MCCARTHY: I think Australians can see that this is again, the federal government not really recognising the significance of what they should be doing here. It should be about respect. And of course, Brittany should have been sort of at the get go. The fact that she was a last minute add on was an absolute disgrace, really.

STEER: Brittany Higgins said in the press club that she wants plans to tackle violence against women and children to become action. Is there a mood in Parliament House to have some real action as Brittany is calling for to tackle violence against women and children?

MCCARTHY: Absolutely. And not just in Parliament House, Adam. There are so many hundreds of women and organisations across the country who have been involved in trying to develop a plan. You know, I had a meeting with June Oscar, who's looking at the First Nations women and the issues around family and domestic violence. I know that there are organisations just in the Northern Territory, Tangentyere, you know, the ladies there who do so much work, the women's shelters across the territory who want to see these changes in the national plan. I guess what Brittany is highlighting there is that you do have so many women and organisations are urging the Australian parliament to do something. I guess the deepest fear is they don't come together and they do nothing. And certainly the women in this side of the parliament with Labor are absolutely pushing this under the Shadow Minister Jenny McAllister.

STEER: Senator Malarndirri McCarthy is the ALP senator for the Northern Territory. You are on ABC Radio Darwin. Adam Steer with you this morning. Let's move to the Religious Discrimination Bill, a bill that was debated until 5:00 am in the House of Representatives and then shelved before it hit the Senate. What do you say?

MCCARTHY: Well, I guess I'm glad it was Luke and Warren sitting up to a 5 AM first up, but certainly for us in the Senate, we're expecting to do something similar. But clearly, you know, there were senators, certainly on the government side who were not going to vote against what their five colleagues in the House of Reps had done. And the government knew it didn't have the numbers to take the bill through the Senate. We were certainly going to push for the amendments.

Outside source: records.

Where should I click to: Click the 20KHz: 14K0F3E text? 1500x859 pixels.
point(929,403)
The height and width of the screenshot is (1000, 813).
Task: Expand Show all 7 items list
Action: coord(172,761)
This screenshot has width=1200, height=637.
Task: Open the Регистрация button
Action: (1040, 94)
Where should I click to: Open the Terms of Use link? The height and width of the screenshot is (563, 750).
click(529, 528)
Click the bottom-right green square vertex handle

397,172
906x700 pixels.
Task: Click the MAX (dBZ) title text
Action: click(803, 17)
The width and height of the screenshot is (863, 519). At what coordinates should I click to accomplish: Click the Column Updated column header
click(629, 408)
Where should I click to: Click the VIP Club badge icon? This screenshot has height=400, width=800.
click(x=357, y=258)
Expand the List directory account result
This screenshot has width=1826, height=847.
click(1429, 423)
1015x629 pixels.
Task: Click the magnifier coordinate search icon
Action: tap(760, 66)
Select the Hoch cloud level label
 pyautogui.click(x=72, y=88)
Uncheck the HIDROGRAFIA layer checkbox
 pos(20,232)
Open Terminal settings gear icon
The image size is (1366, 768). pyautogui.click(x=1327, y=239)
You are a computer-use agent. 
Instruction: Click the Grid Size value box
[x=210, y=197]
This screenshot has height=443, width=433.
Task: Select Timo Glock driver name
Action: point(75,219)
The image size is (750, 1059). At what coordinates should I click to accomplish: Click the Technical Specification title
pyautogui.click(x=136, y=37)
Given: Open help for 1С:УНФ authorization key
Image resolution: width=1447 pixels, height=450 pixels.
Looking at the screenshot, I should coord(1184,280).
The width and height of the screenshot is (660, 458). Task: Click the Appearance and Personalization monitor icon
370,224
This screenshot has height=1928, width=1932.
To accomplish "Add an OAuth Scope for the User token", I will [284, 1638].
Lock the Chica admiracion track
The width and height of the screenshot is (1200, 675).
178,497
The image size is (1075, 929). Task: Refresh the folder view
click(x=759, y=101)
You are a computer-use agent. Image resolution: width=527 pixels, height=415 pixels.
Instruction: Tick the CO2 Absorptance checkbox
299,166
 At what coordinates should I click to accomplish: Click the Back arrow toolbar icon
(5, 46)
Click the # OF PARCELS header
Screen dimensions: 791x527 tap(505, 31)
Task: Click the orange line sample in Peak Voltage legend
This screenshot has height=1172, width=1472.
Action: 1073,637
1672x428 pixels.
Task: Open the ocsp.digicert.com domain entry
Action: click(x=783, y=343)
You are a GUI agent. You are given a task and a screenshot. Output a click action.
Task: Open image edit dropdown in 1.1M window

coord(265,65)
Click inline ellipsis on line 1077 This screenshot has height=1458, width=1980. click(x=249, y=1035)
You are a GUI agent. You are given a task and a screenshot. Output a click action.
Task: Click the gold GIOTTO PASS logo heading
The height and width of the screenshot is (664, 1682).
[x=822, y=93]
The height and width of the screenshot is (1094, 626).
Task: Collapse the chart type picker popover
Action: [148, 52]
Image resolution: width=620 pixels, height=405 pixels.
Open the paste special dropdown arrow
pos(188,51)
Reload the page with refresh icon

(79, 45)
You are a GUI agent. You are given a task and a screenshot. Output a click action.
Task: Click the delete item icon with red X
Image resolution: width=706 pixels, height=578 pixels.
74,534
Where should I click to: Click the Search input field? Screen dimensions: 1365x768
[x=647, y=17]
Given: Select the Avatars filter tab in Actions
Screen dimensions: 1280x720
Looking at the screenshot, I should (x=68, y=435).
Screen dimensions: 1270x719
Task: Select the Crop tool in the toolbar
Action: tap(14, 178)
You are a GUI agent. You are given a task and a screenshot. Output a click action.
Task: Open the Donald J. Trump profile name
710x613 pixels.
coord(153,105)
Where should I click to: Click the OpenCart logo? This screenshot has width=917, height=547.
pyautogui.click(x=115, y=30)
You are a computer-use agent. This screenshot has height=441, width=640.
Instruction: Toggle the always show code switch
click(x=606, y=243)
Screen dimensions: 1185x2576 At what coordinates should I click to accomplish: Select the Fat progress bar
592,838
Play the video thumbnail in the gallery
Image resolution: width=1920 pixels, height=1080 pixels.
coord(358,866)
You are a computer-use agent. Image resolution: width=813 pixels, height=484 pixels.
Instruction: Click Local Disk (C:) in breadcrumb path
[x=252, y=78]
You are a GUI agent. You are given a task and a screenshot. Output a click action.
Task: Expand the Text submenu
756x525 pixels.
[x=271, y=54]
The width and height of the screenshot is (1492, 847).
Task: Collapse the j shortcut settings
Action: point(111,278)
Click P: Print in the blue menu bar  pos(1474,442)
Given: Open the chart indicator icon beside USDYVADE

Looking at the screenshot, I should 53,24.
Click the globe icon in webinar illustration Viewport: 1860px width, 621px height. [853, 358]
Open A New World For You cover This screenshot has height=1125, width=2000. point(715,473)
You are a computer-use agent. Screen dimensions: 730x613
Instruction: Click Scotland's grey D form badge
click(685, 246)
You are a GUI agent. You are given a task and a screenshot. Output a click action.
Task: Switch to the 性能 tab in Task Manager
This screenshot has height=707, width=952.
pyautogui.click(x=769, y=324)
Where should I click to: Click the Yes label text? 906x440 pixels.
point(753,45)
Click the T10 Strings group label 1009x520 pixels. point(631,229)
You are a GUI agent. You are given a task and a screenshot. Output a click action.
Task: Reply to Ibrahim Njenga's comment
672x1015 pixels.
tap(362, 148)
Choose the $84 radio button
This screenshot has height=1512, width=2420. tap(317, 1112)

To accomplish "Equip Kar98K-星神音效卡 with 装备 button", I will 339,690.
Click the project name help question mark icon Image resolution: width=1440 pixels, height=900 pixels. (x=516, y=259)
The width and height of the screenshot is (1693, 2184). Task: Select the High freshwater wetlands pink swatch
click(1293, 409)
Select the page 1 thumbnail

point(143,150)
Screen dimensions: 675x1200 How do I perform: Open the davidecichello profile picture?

STEER: Both parties need the votes of places like Western Sydney, where religious freedom is an issue in the electorate. Where do you see it? Should the bill have been debated at all? Or are you happy the ALP sided with the bill in the House of Reps.

MCCARTHY: Look, this has been a difficult journey and I was so conscious of the many people who had called me and contacted me in the Territory, certainly this past week, but also in the last 48 hours that I'm just very concerned. And if I can just reach out to your listeners here that this bill was meant to be debated over the three years, the Prime Minister bringing it on the eve of an election could only mean he had one focus, and that was to cause absolute division. The Australian Labor Party does not want to see that in our country, we know there are important aspects of this bill to debate fairly and responsibly. But there were many aspects of this bill which were totally unjust. And so we went into it in good faith to try to make amendments that we saw would bring our country together, not divide it further.